> MATERIAL PROVIDED:
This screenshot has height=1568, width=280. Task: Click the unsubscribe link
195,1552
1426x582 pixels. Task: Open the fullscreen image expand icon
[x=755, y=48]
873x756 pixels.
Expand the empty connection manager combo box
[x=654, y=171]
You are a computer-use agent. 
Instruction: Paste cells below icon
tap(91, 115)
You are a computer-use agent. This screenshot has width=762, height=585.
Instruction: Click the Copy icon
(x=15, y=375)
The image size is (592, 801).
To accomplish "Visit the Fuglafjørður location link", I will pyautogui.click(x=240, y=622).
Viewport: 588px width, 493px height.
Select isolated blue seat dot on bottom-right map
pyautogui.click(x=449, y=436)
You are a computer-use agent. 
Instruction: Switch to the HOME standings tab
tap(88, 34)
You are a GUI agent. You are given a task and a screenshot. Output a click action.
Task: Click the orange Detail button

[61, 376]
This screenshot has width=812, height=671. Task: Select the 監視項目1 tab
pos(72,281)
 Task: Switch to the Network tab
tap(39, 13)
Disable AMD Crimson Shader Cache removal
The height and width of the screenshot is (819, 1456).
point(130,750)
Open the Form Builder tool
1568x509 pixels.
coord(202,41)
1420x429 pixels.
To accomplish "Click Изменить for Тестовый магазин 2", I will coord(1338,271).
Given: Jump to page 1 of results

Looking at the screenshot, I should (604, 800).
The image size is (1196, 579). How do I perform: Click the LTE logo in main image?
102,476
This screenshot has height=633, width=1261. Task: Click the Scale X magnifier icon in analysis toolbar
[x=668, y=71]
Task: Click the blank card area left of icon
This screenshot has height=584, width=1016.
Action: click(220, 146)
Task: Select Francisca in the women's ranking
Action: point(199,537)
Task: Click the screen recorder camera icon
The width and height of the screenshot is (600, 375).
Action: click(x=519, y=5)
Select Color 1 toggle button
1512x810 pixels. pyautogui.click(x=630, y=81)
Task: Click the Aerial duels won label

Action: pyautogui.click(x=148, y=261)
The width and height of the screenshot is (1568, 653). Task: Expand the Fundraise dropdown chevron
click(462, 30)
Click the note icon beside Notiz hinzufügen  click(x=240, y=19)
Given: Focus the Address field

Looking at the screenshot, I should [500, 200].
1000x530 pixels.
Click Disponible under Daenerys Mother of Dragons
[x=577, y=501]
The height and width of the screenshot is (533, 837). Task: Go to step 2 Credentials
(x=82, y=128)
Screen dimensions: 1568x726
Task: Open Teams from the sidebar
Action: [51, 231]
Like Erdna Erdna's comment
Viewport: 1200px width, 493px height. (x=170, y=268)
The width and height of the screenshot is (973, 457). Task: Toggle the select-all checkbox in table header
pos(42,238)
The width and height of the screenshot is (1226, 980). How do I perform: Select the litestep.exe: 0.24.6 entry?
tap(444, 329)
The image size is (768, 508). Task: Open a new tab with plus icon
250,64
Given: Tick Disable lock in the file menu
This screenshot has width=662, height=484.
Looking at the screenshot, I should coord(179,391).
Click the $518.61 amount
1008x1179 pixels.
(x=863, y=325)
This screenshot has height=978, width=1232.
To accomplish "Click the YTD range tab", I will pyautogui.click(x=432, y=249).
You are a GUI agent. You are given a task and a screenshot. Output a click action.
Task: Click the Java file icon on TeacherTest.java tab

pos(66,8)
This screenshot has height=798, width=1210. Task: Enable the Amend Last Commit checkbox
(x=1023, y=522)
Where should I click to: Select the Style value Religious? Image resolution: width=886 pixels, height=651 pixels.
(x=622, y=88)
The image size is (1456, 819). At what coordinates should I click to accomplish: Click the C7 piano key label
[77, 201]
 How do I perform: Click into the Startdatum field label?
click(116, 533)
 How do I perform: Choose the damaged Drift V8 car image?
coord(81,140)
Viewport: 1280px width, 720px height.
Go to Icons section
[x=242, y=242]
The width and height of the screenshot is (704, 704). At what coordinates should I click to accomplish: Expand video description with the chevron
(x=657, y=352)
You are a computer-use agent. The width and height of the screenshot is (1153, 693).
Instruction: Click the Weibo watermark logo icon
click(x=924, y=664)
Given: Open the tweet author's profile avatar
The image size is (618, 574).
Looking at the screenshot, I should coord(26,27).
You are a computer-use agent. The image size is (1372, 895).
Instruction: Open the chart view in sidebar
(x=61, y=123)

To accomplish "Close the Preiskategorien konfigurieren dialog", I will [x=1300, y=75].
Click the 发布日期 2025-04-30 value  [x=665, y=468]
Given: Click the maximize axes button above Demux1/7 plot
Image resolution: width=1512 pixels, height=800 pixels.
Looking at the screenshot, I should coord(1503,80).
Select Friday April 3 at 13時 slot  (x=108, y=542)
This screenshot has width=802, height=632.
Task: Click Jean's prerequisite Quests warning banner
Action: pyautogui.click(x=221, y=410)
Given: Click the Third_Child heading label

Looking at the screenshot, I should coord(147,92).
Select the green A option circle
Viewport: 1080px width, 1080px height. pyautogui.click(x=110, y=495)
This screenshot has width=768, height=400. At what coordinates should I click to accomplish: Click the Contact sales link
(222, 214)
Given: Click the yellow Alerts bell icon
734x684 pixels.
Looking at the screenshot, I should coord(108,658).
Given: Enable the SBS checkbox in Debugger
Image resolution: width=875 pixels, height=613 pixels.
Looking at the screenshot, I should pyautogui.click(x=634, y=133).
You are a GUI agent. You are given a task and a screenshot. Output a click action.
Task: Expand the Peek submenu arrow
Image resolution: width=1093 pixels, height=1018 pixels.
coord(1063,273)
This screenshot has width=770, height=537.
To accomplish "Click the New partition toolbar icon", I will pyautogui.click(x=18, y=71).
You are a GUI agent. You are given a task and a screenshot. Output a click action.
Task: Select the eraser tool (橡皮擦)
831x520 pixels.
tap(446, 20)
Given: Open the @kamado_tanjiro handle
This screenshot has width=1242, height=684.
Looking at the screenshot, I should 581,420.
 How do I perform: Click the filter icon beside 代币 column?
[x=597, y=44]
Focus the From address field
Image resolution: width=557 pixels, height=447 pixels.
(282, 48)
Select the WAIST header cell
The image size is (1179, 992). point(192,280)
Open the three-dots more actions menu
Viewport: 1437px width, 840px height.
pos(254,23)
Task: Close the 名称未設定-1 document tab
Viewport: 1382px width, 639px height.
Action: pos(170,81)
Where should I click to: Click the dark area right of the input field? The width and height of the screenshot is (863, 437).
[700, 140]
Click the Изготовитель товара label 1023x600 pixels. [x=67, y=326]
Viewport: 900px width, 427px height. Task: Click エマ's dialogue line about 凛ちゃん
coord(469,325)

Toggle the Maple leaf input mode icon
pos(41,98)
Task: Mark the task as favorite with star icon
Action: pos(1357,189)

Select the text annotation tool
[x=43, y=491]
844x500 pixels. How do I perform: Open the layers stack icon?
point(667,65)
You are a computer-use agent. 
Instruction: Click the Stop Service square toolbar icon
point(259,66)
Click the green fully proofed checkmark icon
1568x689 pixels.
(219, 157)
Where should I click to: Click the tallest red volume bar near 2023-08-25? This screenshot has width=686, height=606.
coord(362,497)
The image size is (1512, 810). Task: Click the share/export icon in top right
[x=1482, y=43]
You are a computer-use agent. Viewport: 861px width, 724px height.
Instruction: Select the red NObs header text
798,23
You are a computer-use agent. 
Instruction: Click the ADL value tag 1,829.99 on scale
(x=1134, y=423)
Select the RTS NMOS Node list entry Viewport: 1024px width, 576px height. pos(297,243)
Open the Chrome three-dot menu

> TASK TO CARRY OUT:
The records above should be repeated in full, exactly as given.

> ANSWER FOR THIS EXERCISE:
This screenshot has height=1568, width=280. Task: Click the unsubscribe link
195,1552
1426x582 pixels. Task: Open the fullscreen image expand icon
[x=755, y=48]
873x756 pixels.
Expand the empty connection manager combo box
[x=654, y=171]
You are a computer-use agent. 
Instruction: Paste cells below icon
tap(91, 115)
You are a computer-use agent. This screenshot has width=762, height=585.
Instruction: Click the Copy icon
(x=15, y=375)
The image size is (592, 801).
To accomplish "Visit the Fuglafjørður location link", I will pyautogui.click(x=240, y=622).
Viewport: 588px width, 493px height.
Select isolated blue seat dot on bottom-right map
pyautogui.click(x=449, y=436)
You are a computer-use agent. 
Instruction: Switch to the HOME standings tab
tap(88, 34)
You are a GUI agent. You are given a task and a screenshot. Output a click action.
Task: Click the orange Detail button

[61, 376]
This screenshot has width=812, height=671. Task: Select the 監視項目1 tab
pos(72,281)
 Task: Switch to the Network tab
tap(39, 13)
Disable AMD Crimson Shader Cache removal
The height and width of the screenshot is (819, 1456).
point(130,750)
Open the Form Builder tool
1568x509 pixels.
coord(202,41)
1420x429 pixels.
To accomplish "Click Изменить for Тестовый магазин 2", I will coord(1338,271).
Given: Jump to page 1 of results

Looking at the screenshot, I should (604, 800).
The image size is (1196, 579). How do I perform: Click the LTE logo in main image?
102,476
This screenshot has height=633, width=1261. Task: Click the Scale X magnifier icon in analysis toolbar
[x=668, y=71]
Task: Click the blank card area left of icon
This screenshot has height=584, width=1016.
Action: click(220, 146)
Task: Select Francisca in the women's ranking
Action: point(199,537)
Task: Click the screen recorder camera icon
The width and height of the screenshot is (600, 375).
Action: click(x=519, y=5)
Select Color 1 toggle button
1512x810 pixels. pyautogui.click(x=630, y=81)
Task: Click the Aerial duels won label

Action: pyautogui.click(x=148, y=261)
The width and height of the screenshot is (1568, 653). Task: Expand the Fundraise dropdown chevron
click(462, 30)
Click the note icon beside Notiz hinzufügen  click(x=240, y=19)
Given: Focus the Address field

Looking at the screenshot, I should [500, 200].
1000x530 pixels.
Click Disponible under Daenerys Mother of Dragons
[x=577, y=501]
The height and width of the screenshot is (533, 837). Task: Go to step 2 Credentials
(x=82, y=128)
Screen dimensions: 1568x726
Task: Open Teams from the sidebar
Action: [51, 231]
Like Erdna Erdna's comment
Viewport: 1200px width, 493px height. (x=170, y=268)
The width and height of the screenshot is (973, 457). Task: Toggle the select-all checkbox in table header
pos(42,238)
The width and height of the screenshot is (1226, 980). How do I perform: Select the litestep.exe: 0.24.6 entry?
tap(444, 329)
The image size is (768, 508). Task: Open a new tab with plus icon
250,64
Given: Tick Disable lock in the file menu
This screenshot has width=662, height=484.
Looking at the screenshot, I should coord(179,391).
Click the $518.61 amount
1008x1179 pixels.
(x=863, y=325)
This screenshot has height=978, width=1232.
To accomplish "Click the YTD range tab", I will pyautogui.click(x=432, y=249).
You are a GUI agent. You are given a task and a screenshot. Output a click action.
Task: Click the Java file icon on TeacherTest.java tab

pos(66,8)
This screenshot has height=798, width=1210. Task: Enable the Amend Last Commit checkbox
(x=1023, y=522)
Where should I click to: Select the Style value Religious? Image resolution: width=886 pixels, height=651 pixels.
(x=622, y=88)
The image size is (1456, 819). At what coordinates should I click to accomplish: Click the C7 piano key label
[77, 201]
 How do I perform: Click into the Startdatum field label?
click(116, 533)
 How do I perform: Choose the damaged Drift V8 car image?
coord(81,140)
Viewport: 1280px width, 720px height.
Go to Icons section
[x=242, y=242]
The width and height of the screenshot is (704, 704). At what coordinates should I click to accomplish: Expand video description with the chevron
(x=657, y=352)
You are a computer-use agent. The width and height of the screenshot is (1153, 693).
Instruction: Click the Weibo watermark logo icon
click(x=924, y=664)
Given: Open the tweet author's profile avatar
The image size is (618, 574).
Looking at the screenshot, I should coord(26,27).
You are a computer-use agent. The image size is (1372, 895).
Instruction: Open the chart view in sidebar
(x=61, y=123)

To accomplish "Close the Preiskategorien konfigurieren dialog", I will [x=1300, y=75].
Click the 发布日期 2025-04-30 value  [x=665, y=468]
Given: Click the maximize axes button above Demux1/7 plot
Image resolution: width=1512 pixels, height=800 pixels.
Looking at the screenshot, I should coord(1503,80).
Select Friday April 3 at 13時 slot  (x=108, y=542)
This screenshot has width=802, height=632.
Task: Click Jean's prerequisite Quests warning banner
Action: pyautogui.click(x=221, y=410)
Given: Click the Third_Child heading label

Looking at the screenshot, I should coord(147,92).
Select the green A option circle
Viewport: 1080px width, 1080px height. pyautogui.click(x=110, y=495)
This screenshot has width=768, height=400. At what coordinates should I click to accomplish: Click the Contact sales link
(222, 214)
Given: Click the yellow Alerts bell icon
734x684 pixels.
Looking at the screenshot, I should coord(108,658).
Given: Enable the SBS checkbox in Debugger
Image resolution: width=875 pixels, height=613 pixels.
Looking at the screenshot, I should pyautogui.click(x=634, y=133).
You are a GUI agent. You are given a task and a screenshot. Output a click action.
Task: Expand the Peek submenu arrow
Image resolution: width=1093 pixels, height=1018 pixels.
coord(1063,273)
This screenshot has width=770, height=537.
To accomplish "Click the New partition toolbar icon", I will pyautogui.click(x=18, y=71).
You are a GUI agent. You are given a task and a screenshot. Output a click action.
Task: Select the eraser tool (橡皮擦)
831x520 pixels.
tap(446, 20)
Given: Open the @kamado_tanjiro handle
This screenshot has width=1242, height=684.
Looking at the screenshot, I should 581,420.
 How do I perform: Click the filter icon beside 代币 column?
[x=597, y=44]
Focus the From address field
Image resolution: width=557 pixels, height=447 pixels.
(282, 48)
Select the WAIST header cell
The image size is (1179, 992). point(192,280)
Open the three-dots more actions menu
Viewport: 1437px width, 840px height.
pos(254,23)
Task: Close the 名称未設定-1 document tab
Viewport: 1382px width, 639px height.
Action: pos(170,81)
Where should I click to: Click the dark area right of the input field? The width and height of the screenshot is (863, 437).
[700, 140]
Click the Изготовитель товара label 1023x600 pixels. [x=67, y=326]
Viewport: 900px width, 427px height. Task: Click エマ's dialogue line about 凛ちゃん
coord(469,325)

Toggle the Maple leaf input mode icon
pos(41,98)
Task: Mark the task as favorite with star icon
Action: pos(1357,189)

Select the text annotation tool
[x=43, y=491]
844x500 pixels. How do I perform: Open the layers stack icon?
point(667,65)
You are a computer-use agent. 
Instruction: Click the Stop Service square toolbar icon
point(259,66)
Click the green fully proofed checkmark icon
1568x689 pixels.
(219, 157)
Where should I click to: Click the tallest red volume bar near 2023-08-25? This screenshot has width=686, height=606.
coord(362,497)
The image size is (1512, 810). Task: Click the share/export icon in top right
[x=1482, y=43]
You are a computer-use agent. Viewport: 861px width, 724px height.
Instruction: Select the red NObs header text
798,23
You are a computer-use agent. 
Instruction: Click the ADL value tag 1,829.99 on scale
(x=1134, y=423)
Select the RTS NMOS Node list entry Viewport: 1024px width, 576px height. pos(297,243)
Open the Chrome three-dot menu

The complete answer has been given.